WHY ARE FIIs SELLING? WHEN WILL THE SELLING STOP? | PART 2 – WATCH THE MOVE INDEX | NIFTY-50 CRASH

The NIFTY is currently witnessing a period of extremely elevated volatility. It started off with the Federal Reserve starting its most recent rate cut cycle in the US on 18-Sept-24 with a big bang 50 basis points cut, and equity markets around the world, including the NIFTY-50 Index in India cheered the start to rate cuts in the US with very strong rallies. The NIFTY hit an new all-time-high on 26-Sept-24. However, since then, there’s been a dramatic reversal in the fortunes of the NIFTY and the NIFTY has corrected by almost 11% from its most recent all-time-high, and even now, there are no signs that we are anywhere near the end of this volatile phase.
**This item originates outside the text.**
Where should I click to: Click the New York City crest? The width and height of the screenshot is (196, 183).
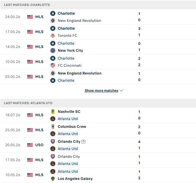coord(53,51)
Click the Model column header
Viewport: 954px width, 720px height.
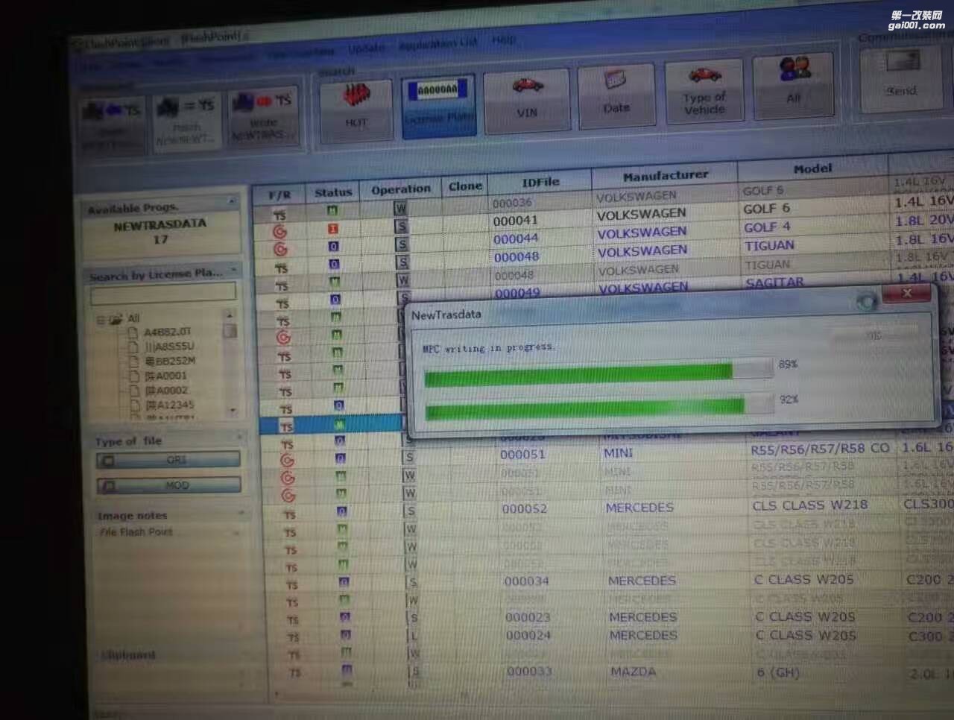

In Part 1 of this series, I tried to examine how the NIFTY has typically trended in previous business cycles in the aftermath of the Fed starting to cut interest rates. This video is available at:

Why are FIIs Selling? When will the Selling Stop? | Part 1 - This Too Shall Pass! | NIFTY-50 Crash

In Part 2 of this series, I endeavor to delve into the key factor/s that are driving the current bout of volatility in equity markets in India right now, and also provide a data-driven explanation as to why equity market necessarily tend to become volatile once the Fed starts to cut rates. Furthermore, I have also tried to explain how the MOVE Index, which tracks volatility in US government bond market can potentially play a pivotal role in helping investors navigate the equity markets during course of this on-going phase of volatility in equity markets. So do watch this video till the end.

So Do watch the full video on ”Why are FIIs Selling? When will the Selling Stop? | Part 2 - Watch The MOVE Index | NIFTY-50 Crash”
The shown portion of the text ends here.